Comment by mesh · 03/ 5/05 12:27 AM
7  Reid wrote:

Mesh, I’m just a simple man, but it seems pretty clear to me. The First Amendment to the Constitution states that Congress shall make no law infringing upon the citizen’s right to freedom of speech.

How else would one describe this?

If a Senator or Representative tells me I can’t advocate a candidate, or link to them, or quote and discuss their policies on one particular medium (simply because it’s the one you have the least control over), then that CongressCritter is no longer “defending and upholding” the US Constitution.

Therefore, if you are a Congressperson, and you support this interpretation of the law, you have violated your oath of office.

Comment by Reid · 03/ 5/05 10:53 AM
8  Matt McIrvin wrote:

Mark Schmitt has it right : Smith is just trying to get frightened political bloggers on his side against Kollar-Kotelly and McCain-Feingold. And an amazing number of people are falling for it.

Of course, it’s possible that he may take it a step further and actually put in action what he’s threatening. At which point it’s extremely likely that some non-idiot judge will make the distinction that he’s claiming doesn’t exist, and he’ll look like a fool.

9  Reid wrote:

The article you link kinda makes some of the very same points I do above.

In fact, Mark starts with an article headline a bit more sensationalist than mine: “Will the FEC Ban Blogging?”

You mean the FEC will ban me from blogging about the Olsen twins?

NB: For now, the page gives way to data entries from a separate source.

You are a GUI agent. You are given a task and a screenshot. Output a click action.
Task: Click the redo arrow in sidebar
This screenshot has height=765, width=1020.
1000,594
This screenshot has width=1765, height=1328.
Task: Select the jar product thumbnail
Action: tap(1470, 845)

It seems to me that the problem, from the original law Congress passed, to Smith’s interview, all the way to Mark’s headline … is vague language. More specificity is needed, and that’s what Mark implies Smith may be saying (and what I said above):

Alternatively, Smith’s comments can be read as a plea for some help from Congress. Forgetting that he is an ideological opponent of all regulation and treating him merely as an earnest bureaucrat trying to do his job, he is basically complaining that Congress punted on the Internet issues (true) and that they should provide some definition, lest his agency be forced to do it for them.

is linking to a candidate’s web site in the course of a blog post, which might be favorable, unfavorable, or neither, a kind of contribution? Of course not, but what Smith is saying is that they don’t really have any guidance from Congress that would allow them to exempt it … Clearly, this is an issue that Congress should deal with and should have dealt with in McCain-Feingold. These are big policy choices that an agency should not be expected to make in the course of writing regulations.

As I said from the beginning, this issue does indeed seem filled with partisan intent.

Please point me to one that isn’t…

Meaning, this is still an issue. Not an immediate threat demanding a march on DC. But an issue worthy of discussion on many levels. Because it’s not only political, it’s corporate : “In court filings the company argued that the Web sites were not protected by free speech because they are not legitimate members of the press.

There seems to be more and more “groups” wanting to muzzle or silence the web sites of individuals. And it’s easy to say, “this is pure scare tactics, and on top of that, it’s The Other Guy complaining.” It’s easy to say “Apple is nothing but puppy dogs and butterflies, and has never done anything to me.” But I was always impressed by a poem that is now considered a worn cliche. And at the risk of self-invoking Godwin’s Law…

First they came for the Jews
and I did not speak out —
because I was not a Jew.
Then they came for the communists
and I did not speak out —
because I was not a communist.
Then they came for the trade unionists
and I did not speak out —
because I was not a trade unionist.
Then they came for me —
and there was no one left to speak out for me.

If I see someone moving a little to close to the edge of this thing we call “freedom of speech,” I’m inclined to say “hey, don’t even think about it” ... rather than later have to say “stop trampling.”

Do I believe that in the next few weeks the FEC is going to author some outrageous ruling that will ban you and me from linking Our Favorite Candidate? No.

Do I see any harm in firing a rhetorical warning shot across the bow of a potential intrusion on free speech? No. In fact, I’ll pull the trigger.